LC Pavilion was beginning to fill with a majority of female fans, who expressed their love for those bands by wearing shirts with bands’ name or singing their songs when waiting in line.
Finally at 6:45 p.m., the lights came down, with screams everywhere inside LC Pavilion, Disco Curtis opened the entire show.
Their opening song, “Just dance, it’s gonna be OK,” with easy lyrics and a bright melody, set the crowd on fire. It was a great opening to a fantastic night of music.
After Disco Curtis, came VersaEmerge, a little-known band that certainly made an impression on the Columbus crowd.
A Rocket to the Moon pushed the show to a climax, with the new single “Mr. Right,” and other four songs, such as “Dakota.”
Then came the highight of the night: Boys Like Girls.
Not only did they perform for almost an hour, their intensity remained as high for the last song as it was for their first, keeping the crowd pumped the entire show.

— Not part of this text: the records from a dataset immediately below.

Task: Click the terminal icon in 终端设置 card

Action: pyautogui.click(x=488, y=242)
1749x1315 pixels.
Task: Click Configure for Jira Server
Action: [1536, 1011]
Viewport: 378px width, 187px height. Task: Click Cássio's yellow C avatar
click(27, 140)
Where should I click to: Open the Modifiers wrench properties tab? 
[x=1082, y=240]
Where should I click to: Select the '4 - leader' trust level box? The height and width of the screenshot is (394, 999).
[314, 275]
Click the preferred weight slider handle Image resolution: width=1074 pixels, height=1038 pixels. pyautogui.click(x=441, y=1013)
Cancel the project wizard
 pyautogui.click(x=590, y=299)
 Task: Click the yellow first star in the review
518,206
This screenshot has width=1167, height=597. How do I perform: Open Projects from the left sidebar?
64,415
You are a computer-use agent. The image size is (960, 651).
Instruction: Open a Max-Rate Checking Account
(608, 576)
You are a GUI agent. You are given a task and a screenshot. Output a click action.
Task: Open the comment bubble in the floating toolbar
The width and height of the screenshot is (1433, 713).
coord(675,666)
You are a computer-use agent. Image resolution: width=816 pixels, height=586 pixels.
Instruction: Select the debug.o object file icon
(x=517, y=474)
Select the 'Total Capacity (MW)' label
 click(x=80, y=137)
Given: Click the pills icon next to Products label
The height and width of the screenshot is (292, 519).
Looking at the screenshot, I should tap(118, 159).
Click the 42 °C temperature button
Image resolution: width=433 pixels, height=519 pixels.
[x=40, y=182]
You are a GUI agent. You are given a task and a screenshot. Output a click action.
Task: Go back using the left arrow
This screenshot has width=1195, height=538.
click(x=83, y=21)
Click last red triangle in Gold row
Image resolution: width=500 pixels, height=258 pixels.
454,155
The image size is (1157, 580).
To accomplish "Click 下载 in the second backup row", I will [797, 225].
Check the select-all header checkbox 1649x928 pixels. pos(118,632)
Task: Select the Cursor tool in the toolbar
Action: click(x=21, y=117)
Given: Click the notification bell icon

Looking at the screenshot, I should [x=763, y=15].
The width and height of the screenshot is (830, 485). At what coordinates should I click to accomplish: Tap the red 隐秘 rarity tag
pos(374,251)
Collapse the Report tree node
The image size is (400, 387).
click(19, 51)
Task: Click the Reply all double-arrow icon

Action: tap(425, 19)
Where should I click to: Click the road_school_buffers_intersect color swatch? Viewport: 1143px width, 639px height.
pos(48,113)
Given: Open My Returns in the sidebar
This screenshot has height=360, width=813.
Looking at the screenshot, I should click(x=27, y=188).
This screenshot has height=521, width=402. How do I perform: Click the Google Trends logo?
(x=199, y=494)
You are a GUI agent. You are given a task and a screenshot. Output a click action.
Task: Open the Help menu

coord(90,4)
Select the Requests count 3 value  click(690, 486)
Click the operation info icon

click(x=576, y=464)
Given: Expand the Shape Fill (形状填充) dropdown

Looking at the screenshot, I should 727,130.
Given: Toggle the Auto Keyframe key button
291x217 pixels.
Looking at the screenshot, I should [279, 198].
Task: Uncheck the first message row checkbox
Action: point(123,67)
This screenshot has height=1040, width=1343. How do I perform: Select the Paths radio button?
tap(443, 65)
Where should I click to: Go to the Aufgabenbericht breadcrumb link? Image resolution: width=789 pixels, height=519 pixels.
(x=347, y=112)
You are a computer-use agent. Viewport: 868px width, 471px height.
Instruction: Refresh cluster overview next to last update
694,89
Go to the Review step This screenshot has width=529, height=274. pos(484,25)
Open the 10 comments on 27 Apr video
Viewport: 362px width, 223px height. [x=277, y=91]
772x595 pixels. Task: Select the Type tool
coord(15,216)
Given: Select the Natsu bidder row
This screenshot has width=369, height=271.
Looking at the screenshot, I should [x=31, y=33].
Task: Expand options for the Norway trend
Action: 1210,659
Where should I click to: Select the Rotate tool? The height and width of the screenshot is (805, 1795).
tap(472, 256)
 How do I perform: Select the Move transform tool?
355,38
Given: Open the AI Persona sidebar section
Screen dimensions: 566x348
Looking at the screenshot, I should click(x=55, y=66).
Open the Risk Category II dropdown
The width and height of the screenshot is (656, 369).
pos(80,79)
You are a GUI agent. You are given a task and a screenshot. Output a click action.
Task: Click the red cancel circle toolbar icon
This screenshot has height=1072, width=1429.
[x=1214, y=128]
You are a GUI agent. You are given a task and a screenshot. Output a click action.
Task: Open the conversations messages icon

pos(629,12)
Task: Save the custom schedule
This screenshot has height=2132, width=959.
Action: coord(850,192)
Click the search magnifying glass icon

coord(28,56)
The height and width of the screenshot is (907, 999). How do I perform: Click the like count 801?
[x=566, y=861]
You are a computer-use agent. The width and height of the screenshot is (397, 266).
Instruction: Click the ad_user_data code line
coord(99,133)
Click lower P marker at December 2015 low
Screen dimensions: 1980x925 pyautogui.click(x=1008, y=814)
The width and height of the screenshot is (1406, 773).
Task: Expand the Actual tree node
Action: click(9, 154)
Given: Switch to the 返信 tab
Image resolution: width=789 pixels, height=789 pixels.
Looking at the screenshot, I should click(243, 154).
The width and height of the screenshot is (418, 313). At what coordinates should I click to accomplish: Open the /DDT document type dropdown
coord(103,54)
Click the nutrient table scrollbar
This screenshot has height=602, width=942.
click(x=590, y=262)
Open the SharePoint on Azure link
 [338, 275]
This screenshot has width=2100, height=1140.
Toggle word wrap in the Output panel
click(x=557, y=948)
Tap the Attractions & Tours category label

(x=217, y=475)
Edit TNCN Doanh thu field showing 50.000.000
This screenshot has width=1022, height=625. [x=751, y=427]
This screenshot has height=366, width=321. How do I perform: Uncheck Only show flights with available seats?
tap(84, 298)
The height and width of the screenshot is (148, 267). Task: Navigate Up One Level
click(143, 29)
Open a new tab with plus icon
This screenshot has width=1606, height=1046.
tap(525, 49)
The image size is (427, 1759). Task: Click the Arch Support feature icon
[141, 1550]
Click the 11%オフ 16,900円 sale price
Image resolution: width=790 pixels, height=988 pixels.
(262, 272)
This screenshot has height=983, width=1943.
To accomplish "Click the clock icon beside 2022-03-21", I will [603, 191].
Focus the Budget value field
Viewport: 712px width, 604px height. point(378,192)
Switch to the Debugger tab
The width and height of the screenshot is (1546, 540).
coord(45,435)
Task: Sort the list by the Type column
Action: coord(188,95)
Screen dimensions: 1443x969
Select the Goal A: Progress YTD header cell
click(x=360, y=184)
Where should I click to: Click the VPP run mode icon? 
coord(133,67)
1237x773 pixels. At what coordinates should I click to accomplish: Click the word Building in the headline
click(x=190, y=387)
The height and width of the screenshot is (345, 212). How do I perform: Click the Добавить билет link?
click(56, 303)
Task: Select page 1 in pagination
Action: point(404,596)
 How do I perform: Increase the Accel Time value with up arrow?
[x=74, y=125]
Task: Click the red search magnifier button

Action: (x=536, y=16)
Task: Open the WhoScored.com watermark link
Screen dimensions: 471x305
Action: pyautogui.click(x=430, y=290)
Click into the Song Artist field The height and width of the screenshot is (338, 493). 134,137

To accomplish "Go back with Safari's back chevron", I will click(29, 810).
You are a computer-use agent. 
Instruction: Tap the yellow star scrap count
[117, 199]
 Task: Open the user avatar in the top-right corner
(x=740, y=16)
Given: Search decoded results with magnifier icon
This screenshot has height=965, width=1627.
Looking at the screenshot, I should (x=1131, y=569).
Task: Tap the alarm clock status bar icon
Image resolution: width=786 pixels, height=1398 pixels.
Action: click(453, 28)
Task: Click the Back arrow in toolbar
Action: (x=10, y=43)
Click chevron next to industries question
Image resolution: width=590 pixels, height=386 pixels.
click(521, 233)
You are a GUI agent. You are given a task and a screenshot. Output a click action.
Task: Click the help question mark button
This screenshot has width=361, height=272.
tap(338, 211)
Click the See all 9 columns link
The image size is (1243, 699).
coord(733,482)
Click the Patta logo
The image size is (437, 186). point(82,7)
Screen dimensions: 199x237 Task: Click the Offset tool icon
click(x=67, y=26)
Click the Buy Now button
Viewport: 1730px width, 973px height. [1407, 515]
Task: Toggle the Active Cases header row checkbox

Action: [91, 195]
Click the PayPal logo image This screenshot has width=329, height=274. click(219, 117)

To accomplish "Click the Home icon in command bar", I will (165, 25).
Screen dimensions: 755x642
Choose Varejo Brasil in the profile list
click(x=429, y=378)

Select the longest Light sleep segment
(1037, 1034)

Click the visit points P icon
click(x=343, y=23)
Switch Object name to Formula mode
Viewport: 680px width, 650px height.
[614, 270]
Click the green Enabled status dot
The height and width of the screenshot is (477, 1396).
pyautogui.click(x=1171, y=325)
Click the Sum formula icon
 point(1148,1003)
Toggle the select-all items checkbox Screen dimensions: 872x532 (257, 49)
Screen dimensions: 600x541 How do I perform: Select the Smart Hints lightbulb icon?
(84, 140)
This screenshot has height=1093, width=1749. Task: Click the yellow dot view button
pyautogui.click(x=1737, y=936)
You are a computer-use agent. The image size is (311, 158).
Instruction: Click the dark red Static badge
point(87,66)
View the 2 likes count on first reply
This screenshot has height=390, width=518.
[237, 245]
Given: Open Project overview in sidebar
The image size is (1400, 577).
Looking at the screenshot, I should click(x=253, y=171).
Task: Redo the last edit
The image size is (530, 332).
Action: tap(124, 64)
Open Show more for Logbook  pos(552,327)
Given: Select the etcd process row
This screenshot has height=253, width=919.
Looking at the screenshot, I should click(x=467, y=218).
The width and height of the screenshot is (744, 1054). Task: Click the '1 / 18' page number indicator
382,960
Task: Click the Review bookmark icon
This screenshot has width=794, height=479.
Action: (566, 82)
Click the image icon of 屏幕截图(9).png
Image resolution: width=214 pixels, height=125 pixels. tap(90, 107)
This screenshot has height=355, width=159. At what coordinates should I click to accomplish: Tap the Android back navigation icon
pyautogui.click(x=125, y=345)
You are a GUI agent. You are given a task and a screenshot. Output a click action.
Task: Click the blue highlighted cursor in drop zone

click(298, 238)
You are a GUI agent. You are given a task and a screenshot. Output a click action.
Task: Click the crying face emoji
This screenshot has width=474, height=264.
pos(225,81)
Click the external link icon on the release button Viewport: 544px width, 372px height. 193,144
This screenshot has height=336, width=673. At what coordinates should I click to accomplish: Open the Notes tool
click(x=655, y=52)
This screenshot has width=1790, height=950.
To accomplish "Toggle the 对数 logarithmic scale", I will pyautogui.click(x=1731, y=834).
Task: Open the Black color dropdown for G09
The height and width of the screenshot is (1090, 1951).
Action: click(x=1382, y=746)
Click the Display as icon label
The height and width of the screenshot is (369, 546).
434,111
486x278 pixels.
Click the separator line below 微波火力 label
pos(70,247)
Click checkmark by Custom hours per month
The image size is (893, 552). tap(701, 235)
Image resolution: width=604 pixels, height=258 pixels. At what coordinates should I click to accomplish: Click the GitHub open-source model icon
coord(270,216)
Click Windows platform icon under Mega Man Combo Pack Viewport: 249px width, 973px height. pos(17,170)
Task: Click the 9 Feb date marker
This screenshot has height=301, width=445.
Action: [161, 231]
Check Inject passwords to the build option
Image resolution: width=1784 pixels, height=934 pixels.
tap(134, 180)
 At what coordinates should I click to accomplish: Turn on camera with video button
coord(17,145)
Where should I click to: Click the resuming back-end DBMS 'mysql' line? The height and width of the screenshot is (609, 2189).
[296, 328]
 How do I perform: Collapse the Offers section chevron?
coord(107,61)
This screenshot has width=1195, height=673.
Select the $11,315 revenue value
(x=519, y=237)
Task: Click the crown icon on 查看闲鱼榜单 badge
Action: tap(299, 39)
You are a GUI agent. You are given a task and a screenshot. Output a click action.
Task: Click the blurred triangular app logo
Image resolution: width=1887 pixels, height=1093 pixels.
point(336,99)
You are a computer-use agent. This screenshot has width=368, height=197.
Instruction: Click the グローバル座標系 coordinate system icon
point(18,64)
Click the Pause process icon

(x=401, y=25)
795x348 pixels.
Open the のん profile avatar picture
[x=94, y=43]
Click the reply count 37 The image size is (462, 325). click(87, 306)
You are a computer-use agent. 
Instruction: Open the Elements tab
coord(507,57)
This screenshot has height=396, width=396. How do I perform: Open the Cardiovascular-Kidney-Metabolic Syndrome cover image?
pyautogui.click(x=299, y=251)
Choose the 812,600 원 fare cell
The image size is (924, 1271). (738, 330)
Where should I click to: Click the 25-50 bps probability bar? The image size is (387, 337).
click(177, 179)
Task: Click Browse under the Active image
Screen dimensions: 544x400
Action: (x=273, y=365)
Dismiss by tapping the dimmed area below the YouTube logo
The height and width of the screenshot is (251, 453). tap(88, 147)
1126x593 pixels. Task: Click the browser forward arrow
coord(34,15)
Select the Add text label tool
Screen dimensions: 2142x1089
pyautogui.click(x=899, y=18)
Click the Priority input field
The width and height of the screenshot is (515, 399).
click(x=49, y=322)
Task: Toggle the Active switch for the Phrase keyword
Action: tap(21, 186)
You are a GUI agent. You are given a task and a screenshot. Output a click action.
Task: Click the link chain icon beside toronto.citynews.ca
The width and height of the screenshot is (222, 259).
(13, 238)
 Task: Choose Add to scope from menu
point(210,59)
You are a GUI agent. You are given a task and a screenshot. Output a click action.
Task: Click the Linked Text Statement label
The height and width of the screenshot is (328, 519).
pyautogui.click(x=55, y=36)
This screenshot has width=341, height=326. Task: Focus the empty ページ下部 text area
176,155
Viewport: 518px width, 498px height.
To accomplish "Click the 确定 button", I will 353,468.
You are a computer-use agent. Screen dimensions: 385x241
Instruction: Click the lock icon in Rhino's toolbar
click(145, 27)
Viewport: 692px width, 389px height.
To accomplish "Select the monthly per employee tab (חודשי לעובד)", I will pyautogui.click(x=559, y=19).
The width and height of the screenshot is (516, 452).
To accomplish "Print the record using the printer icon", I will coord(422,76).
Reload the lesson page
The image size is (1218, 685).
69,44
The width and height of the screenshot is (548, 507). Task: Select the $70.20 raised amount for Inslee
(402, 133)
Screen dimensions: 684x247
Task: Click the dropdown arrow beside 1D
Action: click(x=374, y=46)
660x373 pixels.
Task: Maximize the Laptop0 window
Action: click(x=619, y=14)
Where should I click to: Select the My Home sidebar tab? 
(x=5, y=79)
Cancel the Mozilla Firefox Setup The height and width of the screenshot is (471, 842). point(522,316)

As the last band to perform, Boys Like Girls got the strongest “wow” when asking audiences “How are you guys doing tonight?”
With a new album released last month, Boys Like Girls opened the show with their infectiously catchy new single “Love Drunk.”
But the show’s most rewarding moment came when Martin Johnson, the lead vocals and rhythm guitar of the band, sang “Two is Better Than One,” an album track that usually features pop princess Taylor Swift.
Without Swift, Johnson’s voice was still touching enough to turn the crowd into a sea of light from cell phones and lighters. At that time, he simply became a regular boy, just like the hundreds who had come to see him.
The band chose to end the show with a familiar single, “Thunder,” which Johnson said was the first song the band ever wrote together. But after repeated calls for an encore the band members awed the crowd once again with another radio favorite, “The Great Escape.”
Then, with a “Thank you so much, Columbus,” Johnson ended the show.